Thursday, July 25, 2013

These Are a Few of My Favorite Things

I love the smell of new magazines, freshly cut lawns, wassail in winter,  freshly baked bread, the guys' side of the Hollister store, lemon scented Lysol wipes, summer rain, Calvin Klein's perfume CK In2U for women, a new box of crayons, and orange blossoms in spring.

I love listening to my music so loud that my ears are left ringing.  I love driving with my music turned up as loud as it can go and singing along at the top of my voice.  I love driving fast and over the speed limit when there's no one else on the lonely stretch of road.
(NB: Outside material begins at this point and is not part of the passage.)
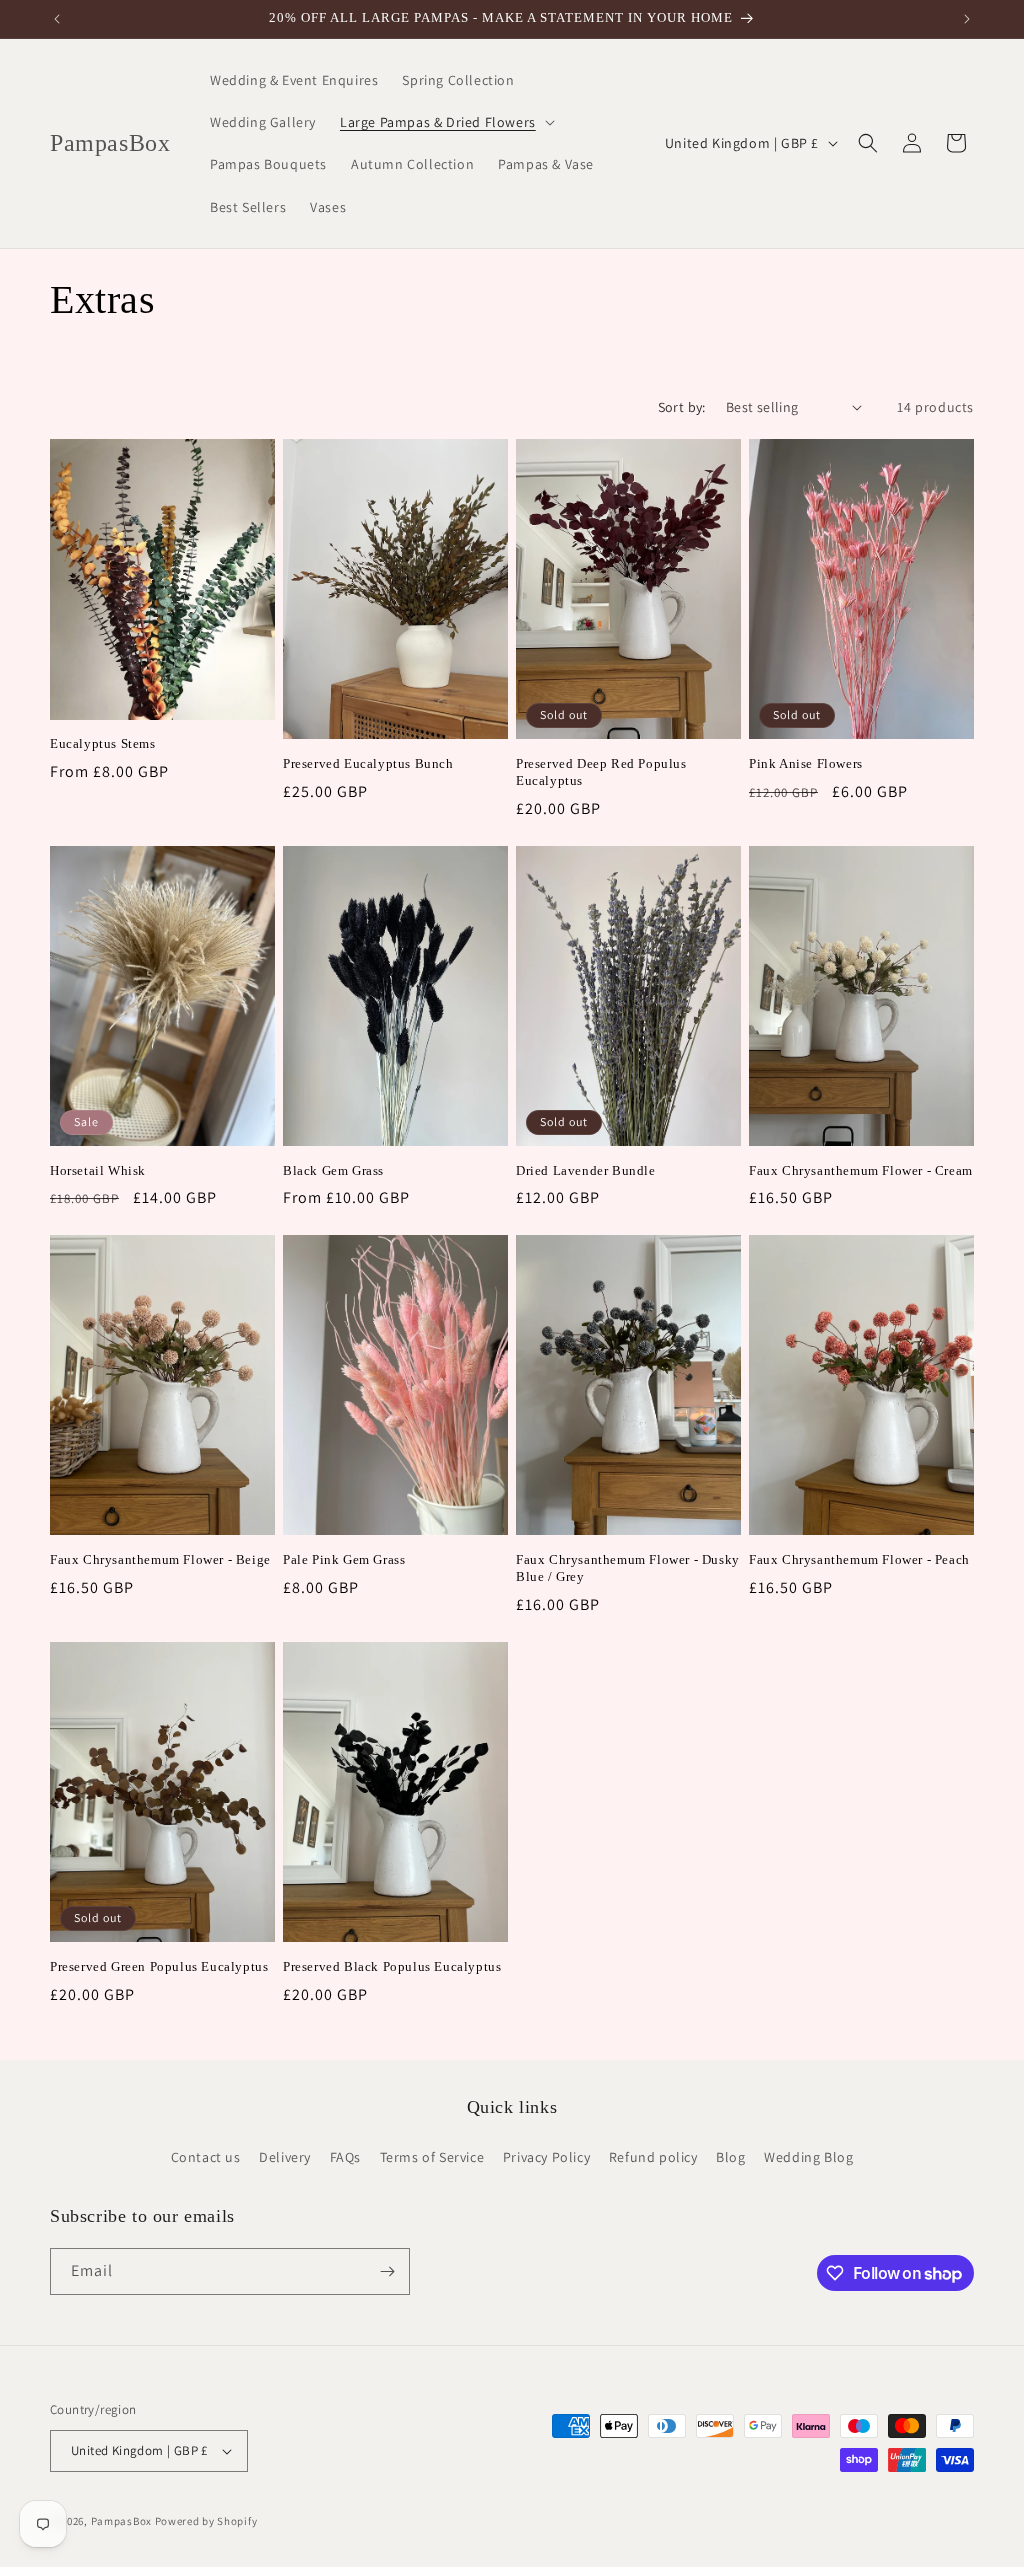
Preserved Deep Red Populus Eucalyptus (601, 772)
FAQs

I love laying in my bed and watching sitcoms like Arrested Development, Seinfeld, Parks and Recreation, Community, The Office, Modern Family and 30 Rock.  Actually, I love laying in my bed, period.  Maybe that sounds lazy, but it's just so gosh darn comfortable!  I often wish I didn't have to leave it.

I love the mountains of northeastern Arizona.  I love visiting there and sleeping on the trampoline at night.  I love going up into the mountains, sitting in a camp chair, reading a novel and listening to the Aspen trees whisper in the breeze.

I love the smell of campfires.  I love how my sweatshirt smells like smoke after camping.

I love autumn.  I love how the leaves change colors and how the weather cools down.  I love being cold, because I love being able to wear cardigans, coats and scarves.

I love boys that smell nice and wear cologne.  I love getting hugged by these boys.  I love the idea of being in a relationship with one of these boys.  Actually, I simply love the idea of being in a relationship.

I love being nostalgic.  I love reminiscing.  I love thinking back to how things used to be, romanticizing the good and ignoring the bad.  I love remembering my past loves.  Maybe that is masochistic, but I love them.  They will always have a place in my heart.  I love what they taught me.  I love what I learned from the situations and relationships themselves.  I think I just love love.


This post's title came from this song:
My Favorite Things from the Sound of Music by Rodgers and Hammerstein





Wednesday, July 10, 2013

We Might As Well Be Strangers

I guess I am masochistic.  Or insane.  Or a glutton for punishment.  Or all of the above.

Because here's the deal:  I invited The First over last week to a little get-together a few friends and I were having.  But it wasn't as smooth or as easy as I was hoping.  Because DUH.  He is my ex-boyfriend.  He was my first boyfriend.  He returned home from his mission a few months ago and when we saw each other unexpectedly, we both froze and had THE MOST AWKWARD two minute conversation ever, filled with lots of gaps and halting sentences.  It makes me cringe even now, just thinking about it.

He and I have been texting periodically, and that seemed to be okay, which is how I found the courage to invite him to the get-together.  But once he was there, I realized I no longer knew how to interact with him.  I couldn't get over the fact that he actually accepted my invitation to come!  Also, the fact that the only friends that didn't bail on the get-together happened to be a boy and a girl who were ENGAGED to each other made it feel like a double date of sorts...  I kept freaking out thinking my ex would think that I had creepily orchestrated a sneaky double date.  WHICH WAS NOT THE CASE, OKAY???  So he left a little early, and OF COURSE the other friends showed up as soon as he was gone.  Oh good heavens...how do I get myself into these situations??????????

I don't know why, but I am seriously OBSESSED with making peace with this kid.  I want things between us to be SO peachy...and I don't know how to make that happen, or even if I should.

Here's what I do know, though:  It was SO nice to see him.  I have missed him more than I would like to admit.  I miss the intellectual conversations that we used to have.  I miss how comfortable we used to be with each other.  I miss how familiar he used to be to me.  Now I don't know him or what he's about, and I cannot breach the gap and make things like they used to be.  He feels like a stranger to me.  And it is THE WORST.